Empowering Girls Across the Globe
This World Food Day, we’re excited to announce the three recipients of the Fall 2018 Catherine Bertini Trust Fund Awards: Developments in Literacy in California, LIDÈ in Haiti and New Foundation School at the American University of Nigeria.
Catherine Bertini, former executive director of the World Food Programme, established the fund after winning the World Food Prize in 2003. She decided to use the prize money to support organizations aligned with her passion of empowering girls across the globe through education. This year’s recipients are engaged in inspiring work that advances Bertini’s vision of creating a brighter future for women and girls.
Developments in Literacy
Developments in Literacy (DIL) has spent the last 20 years working to expand access to quality education in Pakistan. Its mission is to educate and empower underprivileged students, especially girls, by operating student-centered model schools and providing high-quality professional development to teachers and principals.
Among girls living in rural poverty, literacy rates are only 14 percent. Reading is a huge predictor of future success, so DIL implements innovative programs that increase reading comprehension. Funds from the Bertini Award will go towards one of these programs, Read to Grow to Know, which provides school libraries with tablets stocked with e-books of varying reading levels.
“Books are logistically challenging to get into rural areas,” said Kendra Puryear, DIL executive director. “Before starting this program, kids in our schools only had access to about four books at their reading level. The tablets drastically increase access to literature, and what’s more, they get kids excited to learn.”

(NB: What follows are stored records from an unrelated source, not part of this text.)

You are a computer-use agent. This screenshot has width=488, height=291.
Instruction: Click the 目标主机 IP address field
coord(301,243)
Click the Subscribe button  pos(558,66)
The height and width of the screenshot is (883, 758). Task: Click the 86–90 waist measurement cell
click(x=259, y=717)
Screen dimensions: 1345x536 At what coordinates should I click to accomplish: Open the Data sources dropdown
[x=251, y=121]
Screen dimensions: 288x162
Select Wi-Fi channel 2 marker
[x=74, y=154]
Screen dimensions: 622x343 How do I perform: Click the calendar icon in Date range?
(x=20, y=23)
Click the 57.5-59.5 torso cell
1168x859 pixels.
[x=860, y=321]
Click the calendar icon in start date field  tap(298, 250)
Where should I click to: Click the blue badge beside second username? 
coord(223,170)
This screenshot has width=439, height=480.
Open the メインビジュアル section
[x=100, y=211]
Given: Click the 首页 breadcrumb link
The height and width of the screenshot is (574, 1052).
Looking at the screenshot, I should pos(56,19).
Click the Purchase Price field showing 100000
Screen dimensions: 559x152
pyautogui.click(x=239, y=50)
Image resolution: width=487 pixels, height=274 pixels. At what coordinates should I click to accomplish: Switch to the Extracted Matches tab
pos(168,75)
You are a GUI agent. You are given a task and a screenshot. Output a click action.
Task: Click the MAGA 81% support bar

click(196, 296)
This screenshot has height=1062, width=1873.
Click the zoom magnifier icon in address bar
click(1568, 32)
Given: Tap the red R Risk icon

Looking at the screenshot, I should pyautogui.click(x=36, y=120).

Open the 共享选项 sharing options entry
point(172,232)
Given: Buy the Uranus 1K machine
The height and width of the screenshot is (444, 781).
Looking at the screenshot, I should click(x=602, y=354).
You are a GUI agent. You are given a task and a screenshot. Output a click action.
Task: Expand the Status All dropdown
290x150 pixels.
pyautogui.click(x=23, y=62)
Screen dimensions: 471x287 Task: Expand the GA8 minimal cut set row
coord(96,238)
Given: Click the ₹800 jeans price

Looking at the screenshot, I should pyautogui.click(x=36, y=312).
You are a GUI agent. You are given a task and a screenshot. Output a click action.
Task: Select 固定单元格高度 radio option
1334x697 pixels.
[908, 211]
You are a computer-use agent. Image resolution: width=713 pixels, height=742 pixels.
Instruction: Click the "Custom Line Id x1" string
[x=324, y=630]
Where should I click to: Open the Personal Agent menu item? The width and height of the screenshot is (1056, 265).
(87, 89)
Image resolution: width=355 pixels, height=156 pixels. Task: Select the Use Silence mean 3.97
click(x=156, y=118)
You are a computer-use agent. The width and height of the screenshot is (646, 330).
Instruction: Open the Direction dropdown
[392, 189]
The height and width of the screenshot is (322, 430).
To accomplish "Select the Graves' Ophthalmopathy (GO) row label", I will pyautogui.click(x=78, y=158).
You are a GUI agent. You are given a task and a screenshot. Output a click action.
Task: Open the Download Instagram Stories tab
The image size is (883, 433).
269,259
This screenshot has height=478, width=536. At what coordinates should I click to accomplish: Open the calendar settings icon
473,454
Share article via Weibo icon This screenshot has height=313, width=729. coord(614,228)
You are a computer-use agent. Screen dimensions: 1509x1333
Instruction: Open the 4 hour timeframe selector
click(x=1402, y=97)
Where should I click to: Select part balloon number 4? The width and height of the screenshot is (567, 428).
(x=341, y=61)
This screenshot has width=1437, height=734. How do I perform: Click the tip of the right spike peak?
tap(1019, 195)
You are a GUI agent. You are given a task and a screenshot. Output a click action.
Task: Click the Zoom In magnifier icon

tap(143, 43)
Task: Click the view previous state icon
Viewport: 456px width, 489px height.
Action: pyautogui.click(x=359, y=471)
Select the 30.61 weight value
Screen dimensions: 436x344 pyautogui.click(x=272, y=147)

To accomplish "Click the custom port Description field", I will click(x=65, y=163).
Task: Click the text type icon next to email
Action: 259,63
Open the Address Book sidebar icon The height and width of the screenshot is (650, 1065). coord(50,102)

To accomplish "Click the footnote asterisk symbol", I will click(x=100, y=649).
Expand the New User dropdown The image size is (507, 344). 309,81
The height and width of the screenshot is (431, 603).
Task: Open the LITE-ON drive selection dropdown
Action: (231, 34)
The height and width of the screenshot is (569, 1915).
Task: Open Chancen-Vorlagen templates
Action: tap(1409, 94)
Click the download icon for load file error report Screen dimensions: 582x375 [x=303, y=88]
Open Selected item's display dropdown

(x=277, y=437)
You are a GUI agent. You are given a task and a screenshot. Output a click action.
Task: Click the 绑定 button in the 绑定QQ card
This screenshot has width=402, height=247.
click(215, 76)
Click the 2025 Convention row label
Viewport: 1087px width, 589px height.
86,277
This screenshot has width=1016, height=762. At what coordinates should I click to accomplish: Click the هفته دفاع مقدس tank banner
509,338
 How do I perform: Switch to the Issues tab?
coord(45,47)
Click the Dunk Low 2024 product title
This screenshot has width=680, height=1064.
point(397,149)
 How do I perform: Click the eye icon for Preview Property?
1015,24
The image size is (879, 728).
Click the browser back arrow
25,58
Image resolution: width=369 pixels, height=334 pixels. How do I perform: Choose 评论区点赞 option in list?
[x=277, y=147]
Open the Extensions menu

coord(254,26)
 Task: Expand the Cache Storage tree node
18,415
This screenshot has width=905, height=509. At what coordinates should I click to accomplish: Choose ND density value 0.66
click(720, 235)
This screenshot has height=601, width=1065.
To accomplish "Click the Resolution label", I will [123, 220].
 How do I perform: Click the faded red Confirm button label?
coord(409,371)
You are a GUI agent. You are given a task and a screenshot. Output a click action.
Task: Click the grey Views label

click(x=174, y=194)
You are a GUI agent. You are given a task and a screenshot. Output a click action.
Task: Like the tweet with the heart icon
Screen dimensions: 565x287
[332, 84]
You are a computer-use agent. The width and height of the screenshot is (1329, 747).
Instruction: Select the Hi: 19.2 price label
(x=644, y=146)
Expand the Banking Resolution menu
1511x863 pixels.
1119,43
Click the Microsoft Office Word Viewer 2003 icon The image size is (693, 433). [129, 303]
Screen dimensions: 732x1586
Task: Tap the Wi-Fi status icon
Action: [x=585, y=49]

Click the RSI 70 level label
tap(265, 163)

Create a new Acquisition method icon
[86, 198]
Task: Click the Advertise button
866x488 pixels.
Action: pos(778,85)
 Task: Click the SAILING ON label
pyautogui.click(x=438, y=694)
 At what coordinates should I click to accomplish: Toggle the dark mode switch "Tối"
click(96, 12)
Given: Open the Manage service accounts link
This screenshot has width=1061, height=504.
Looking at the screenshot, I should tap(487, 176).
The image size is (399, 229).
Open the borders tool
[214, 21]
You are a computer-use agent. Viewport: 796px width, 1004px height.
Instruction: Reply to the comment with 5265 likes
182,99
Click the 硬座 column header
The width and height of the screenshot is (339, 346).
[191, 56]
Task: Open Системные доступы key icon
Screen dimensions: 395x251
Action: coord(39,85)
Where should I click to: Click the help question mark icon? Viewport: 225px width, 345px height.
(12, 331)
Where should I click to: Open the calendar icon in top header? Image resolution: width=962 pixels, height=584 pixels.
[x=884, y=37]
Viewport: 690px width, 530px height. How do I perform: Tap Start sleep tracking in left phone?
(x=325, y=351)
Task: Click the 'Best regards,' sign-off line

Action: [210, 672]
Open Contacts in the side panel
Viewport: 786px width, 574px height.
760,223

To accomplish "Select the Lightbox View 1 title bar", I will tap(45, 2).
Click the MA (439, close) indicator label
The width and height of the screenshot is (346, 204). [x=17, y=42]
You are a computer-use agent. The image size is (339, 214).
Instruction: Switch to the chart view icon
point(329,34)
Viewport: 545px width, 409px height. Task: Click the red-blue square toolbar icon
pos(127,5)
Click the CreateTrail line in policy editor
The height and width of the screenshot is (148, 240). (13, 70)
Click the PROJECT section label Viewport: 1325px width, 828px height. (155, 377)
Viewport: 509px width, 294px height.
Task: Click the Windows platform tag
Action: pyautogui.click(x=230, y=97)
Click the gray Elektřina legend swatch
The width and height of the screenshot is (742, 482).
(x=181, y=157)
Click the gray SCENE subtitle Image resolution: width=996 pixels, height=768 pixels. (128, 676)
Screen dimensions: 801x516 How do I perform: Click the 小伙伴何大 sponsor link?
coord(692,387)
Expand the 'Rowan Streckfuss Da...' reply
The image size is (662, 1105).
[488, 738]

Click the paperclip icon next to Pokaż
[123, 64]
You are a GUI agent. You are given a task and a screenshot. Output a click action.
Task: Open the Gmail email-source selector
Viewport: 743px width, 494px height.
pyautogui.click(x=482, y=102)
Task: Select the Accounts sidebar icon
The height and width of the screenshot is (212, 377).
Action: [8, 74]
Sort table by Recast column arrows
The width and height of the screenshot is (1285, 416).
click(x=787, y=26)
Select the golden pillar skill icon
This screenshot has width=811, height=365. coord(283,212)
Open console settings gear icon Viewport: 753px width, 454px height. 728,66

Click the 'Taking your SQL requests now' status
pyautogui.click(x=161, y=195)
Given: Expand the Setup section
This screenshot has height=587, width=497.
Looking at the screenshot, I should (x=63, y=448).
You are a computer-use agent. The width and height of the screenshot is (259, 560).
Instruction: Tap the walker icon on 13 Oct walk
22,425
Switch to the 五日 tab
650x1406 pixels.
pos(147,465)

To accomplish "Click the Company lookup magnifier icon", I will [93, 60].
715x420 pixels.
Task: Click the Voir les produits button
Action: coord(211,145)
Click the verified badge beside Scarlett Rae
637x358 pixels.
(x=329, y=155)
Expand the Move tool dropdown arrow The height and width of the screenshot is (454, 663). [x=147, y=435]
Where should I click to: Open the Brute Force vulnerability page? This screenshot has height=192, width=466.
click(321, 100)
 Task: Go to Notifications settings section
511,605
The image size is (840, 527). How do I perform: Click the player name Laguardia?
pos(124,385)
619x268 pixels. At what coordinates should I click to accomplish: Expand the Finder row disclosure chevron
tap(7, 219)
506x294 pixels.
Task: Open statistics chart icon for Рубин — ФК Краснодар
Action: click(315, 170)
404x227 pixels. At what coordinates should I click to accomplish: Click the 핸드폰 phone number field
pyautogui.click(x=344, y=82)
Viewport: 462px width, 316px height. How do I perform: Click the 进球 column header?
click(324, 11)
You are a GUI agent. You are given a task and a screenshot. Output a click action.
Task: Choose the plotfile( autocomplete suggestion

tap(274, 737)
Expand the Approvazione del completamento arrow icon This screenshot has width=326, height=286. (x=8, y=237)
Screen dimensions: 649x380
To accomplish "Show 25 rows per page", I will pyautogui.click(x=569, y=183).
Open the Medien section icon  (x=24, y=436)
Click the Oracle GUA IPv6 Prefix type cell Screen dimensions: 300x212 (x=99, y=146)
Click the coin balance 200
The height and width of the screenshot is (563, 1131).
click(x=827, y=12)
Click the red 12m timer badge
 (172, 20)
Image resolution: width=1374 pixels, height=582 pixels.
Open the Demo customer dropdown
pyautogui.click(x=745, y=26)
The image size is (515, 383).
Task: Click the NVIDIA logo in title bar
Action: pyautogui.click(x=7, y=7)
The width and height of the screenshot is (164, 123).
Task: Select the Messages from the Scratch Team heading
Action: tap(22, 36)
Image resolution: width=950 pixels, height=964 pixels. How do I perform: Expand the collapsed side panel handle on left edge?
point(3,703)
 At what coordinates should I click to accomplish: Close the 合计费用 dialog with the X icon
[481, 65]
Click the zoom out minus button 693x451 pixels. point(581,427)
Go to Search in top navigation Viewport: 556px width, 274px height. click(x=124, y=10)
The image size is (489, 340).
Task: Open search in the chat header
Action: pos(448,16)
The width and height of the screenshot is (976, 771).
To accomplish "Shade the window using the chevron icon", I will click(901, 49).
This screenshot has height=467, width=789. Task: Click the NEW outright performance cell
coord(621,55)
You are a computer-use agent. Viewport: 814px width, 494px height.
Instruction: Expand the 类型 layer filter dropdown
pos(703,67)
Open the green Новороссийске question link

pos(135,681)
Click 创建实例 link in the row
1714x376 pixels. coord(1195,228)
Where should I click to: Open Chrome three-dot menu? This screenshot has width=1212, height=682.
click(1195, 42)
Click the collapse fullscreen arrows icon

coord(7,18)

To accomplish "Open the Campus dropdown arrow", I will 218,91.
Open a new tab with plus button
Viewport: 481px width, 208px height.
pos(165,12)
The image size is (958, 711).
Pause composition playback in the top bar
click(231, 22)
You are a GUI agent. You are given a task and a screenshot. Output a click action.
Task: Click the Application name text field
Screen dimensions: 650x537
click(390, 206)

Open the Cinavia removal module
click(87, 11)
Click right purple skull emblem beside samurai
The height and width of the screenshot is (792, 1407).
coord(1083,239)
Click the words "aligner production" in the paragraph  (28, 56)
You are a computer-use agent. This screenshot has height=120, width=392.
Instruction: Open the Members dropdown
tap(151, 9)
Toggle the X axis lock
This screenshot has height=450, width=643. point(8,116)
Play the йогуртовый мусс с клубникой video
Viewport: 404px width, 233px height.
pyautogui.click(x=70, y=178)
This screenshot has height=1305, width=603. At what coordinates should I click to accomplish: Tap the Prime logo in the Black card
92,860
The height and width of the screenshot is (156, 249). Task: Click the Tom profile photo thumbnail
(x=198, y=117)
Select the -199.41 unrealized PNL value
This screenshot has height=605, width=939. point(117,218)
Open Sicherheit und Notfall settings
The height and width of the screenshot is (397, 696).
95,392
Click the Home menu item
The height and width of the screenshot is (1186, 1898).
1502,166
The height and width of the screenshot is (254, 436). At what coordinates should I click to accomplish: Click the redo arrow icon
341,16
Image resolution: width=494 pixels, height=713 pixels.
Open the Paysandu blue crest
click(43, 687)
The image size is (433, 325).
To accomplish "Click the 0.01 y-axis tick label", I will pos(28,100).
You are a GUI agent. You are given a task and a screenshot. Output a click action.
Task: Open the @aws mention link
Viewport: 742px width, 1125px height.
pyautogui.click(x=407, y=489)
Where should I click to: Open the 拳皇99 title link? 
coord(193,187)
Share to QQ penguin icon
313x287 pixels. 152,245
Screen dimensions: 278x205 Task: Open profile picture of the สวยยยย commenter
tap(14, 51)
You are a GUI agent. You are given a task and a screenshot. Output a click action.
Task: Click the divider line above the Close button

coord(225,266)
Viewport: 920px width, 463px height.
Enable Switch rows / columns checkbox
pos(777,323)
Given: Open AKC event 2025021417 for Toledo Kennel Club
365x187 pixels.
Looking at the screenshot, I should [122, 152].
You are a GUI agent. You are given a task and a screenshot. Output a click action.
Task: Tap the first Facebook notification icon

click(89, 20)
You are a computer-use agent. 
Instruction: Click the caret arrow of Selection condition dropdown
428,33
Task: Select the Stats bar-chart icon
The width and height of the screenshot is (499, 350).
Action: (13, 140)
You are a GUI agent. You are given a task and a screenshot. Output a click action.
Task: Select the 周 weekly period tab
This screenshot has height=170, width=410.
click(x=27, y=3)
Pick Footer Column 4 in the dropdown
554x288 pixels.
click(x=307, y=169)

The program’s pilot had remarkable success. Students’ average performance on key reading skills skyrocketed. Additionally, overall school enrollment increased while absenteeism decreased. With the help of the Bertini Fund, DIL will be giving even more girls access to tablets in schools.
LIDÈ, Haiti
LIDÈ began as a short-term intervention for adolescent girls displaced by Haiti’s devastating 2010 earthquake. However, its founders quickly realized that a more sustainable solution was necessary to empower girls to achieve their dreams.
Girls in rural Haiti face are often denied access to equal education. Some have been forced out of school by poverty or limited professionally by gender roles, and many lack access to teachers with basic qualifications. And when a girl in Haiti is out of school, she is more vulnerable to child labor, domestic slavery or human trafficking, abuse, and early pregnancy.
In 2013, LIDÈ was established permanently to help girls overcome these challenges by providing academic and art programs to empower them, strengthen their resiliency and help them reach their goals. The Bertini Fund will help LIDÈ with its Transitions program, which supports adolescent girls’ secondary and post-secondary educational and vocational success.
“We established the Transitions program when we noticed that girls were heading into adulthood unprepared, lacking in basic life skills and knowledge,” said Dr. Kathryn Adams, LIDÈ executive director. “This includes an understanding of reproductive health and their rights in civil society – two areas that can critically impact their futures.”
Specifically, the Bertini Award will help LIDÈ hire teachers, facilitators and counselors to guide girls in these areas – all from the local community to advance its opportunities.
“I’m passionate about LIDÈ because our goal is to help girls become healthy and strong enough to find their own way,” said Adams. “When one of our girls finds her voice and the courage and strength to pursue her goals beyond LIDÈ, that to us, is success.”
The American University of Nigeria New Foundation School
The New Foundation School (NFS) of the American University of Nigeria was established as a university preparatory program for the Chibok girls who escaped after being kidnapped by Boko Haram in 2014. As of 2017, 120 girls – many now young women – have been released or escaped and are now studying at NFS with their “sisters” who began the program in 2014.
The curriculum at NFS is specially designed to fill the education and skills gap created by years of captivity. In addition to academic training, the program includes health, psychosocial and life skills components to help the women cope with the emotional trauma of their experience.
“The lives of the woman in NFS were forcefully interrupted by their kidnappings,” said Reginald Braggs, AUN assistant vice president who is in charge of the program. “They still have dreams they want to achieve – they want to be doctors, lawyers, engineers and contribute to their communities. So, we’ve designed this program to be intense – but also nurturing and fun, – so they can make up for their lost years and heal.”
Funds from the Bertini Award will help NFS provide the women it serves with two critical services: women’s reproductive health screenings and education, and therapy sessions with a female psychologist assistant fluent in their native language.
“None of these young ladies have ever had full physicals before by a female ob/gyn doctor or ready access to psychological support in their native tongue by a female psychological specialist,” said Braggs. “Both will provide them with the confidence, knowledge, and support they need to step into the future. We don’t want them to feel that, because of what happened to them, they are at a deficit. We want them to have the education, self-esteem, and skill set to be able to move forward and reach for what they want in life.”